ZÜRICH. Ob sich Jugendliche sozial oder aggressiv verhalten, hängt wesentlich davon ab, wie gut die Beziehung zu ihrem Lehrer ist. Das konnten jetzt Forscher aus Zürich, Cambridge und Toronto nachweisen.

Im Durchschnitt zeigten Schüler mit einer positiven Lehrer-Beziehung in einer Studie 18% mehr prosoziales Verhalten und bis zu 38% weniger aggressives Verhalten als Schüler, die ambivalent oder negativ ihrer Lehrperson gegenüberstanden.

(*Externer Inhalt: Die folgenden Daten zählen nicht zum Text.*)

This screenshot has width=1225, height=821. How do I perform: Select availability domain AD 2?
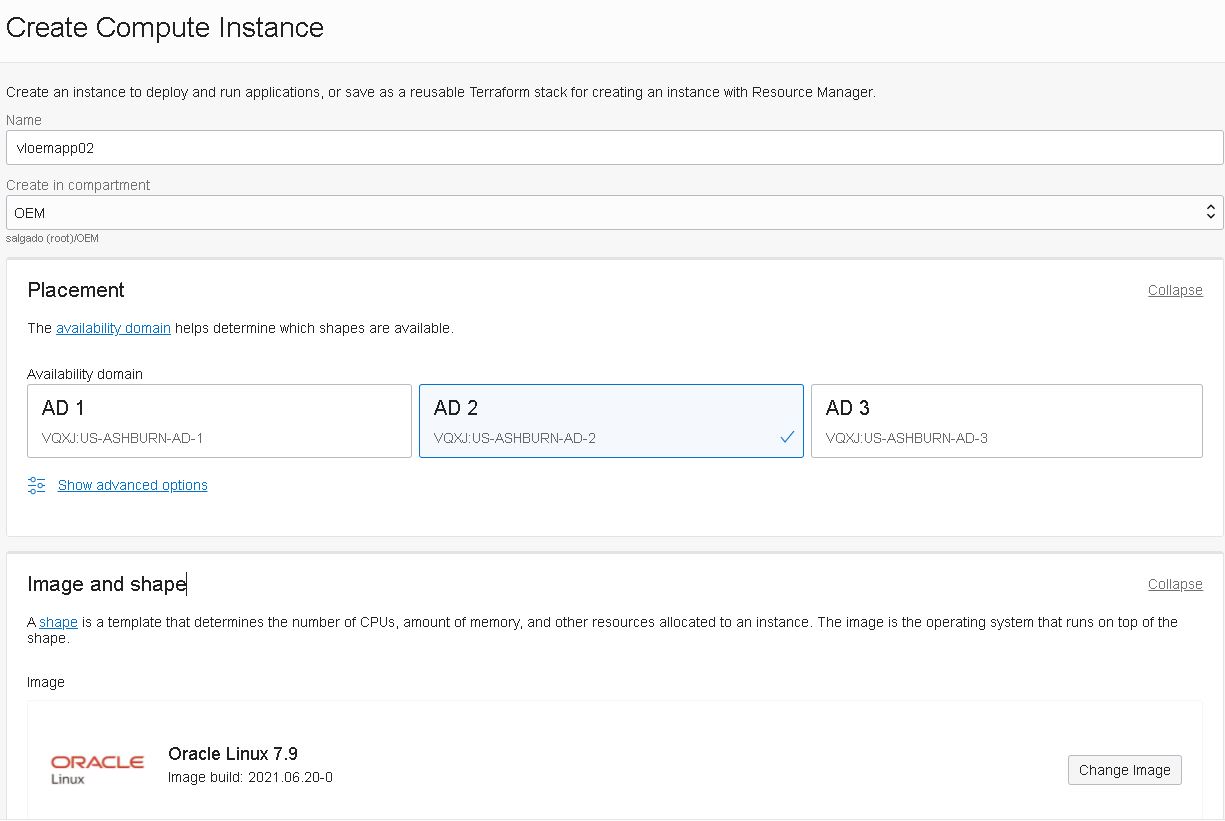coord(611,420)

Gewalt an Schulen – Die Schüler-Lehrer-Beziehung entscheidet, schon in jungen Jahren. Foto: U.S. Navy Photo, Jeff Johnstone / Wikimedia Commons

«Wenn jemand traurig war oder weh hatte, wie oft hast du versucht, ihn zu trösten?», oder: «Wie häufig hast du andere Menschen geschlagen, gebissen oder getreten?» Mit diesen und ähnlichen Fragen ermittelten Forscher der ETh Zürich, sowie der Universitäten Cambridge und Toronto im Rahmen einer Langzeitstudie, wie sozial und wie aggressiv sich Schulkinder verhalten. In der Studie untersuchten Wissenschaftler über 1400 Zürcher Kinder seit Eintritt in die Grundschule im Jahr 2004 in regelmässigen Abständen.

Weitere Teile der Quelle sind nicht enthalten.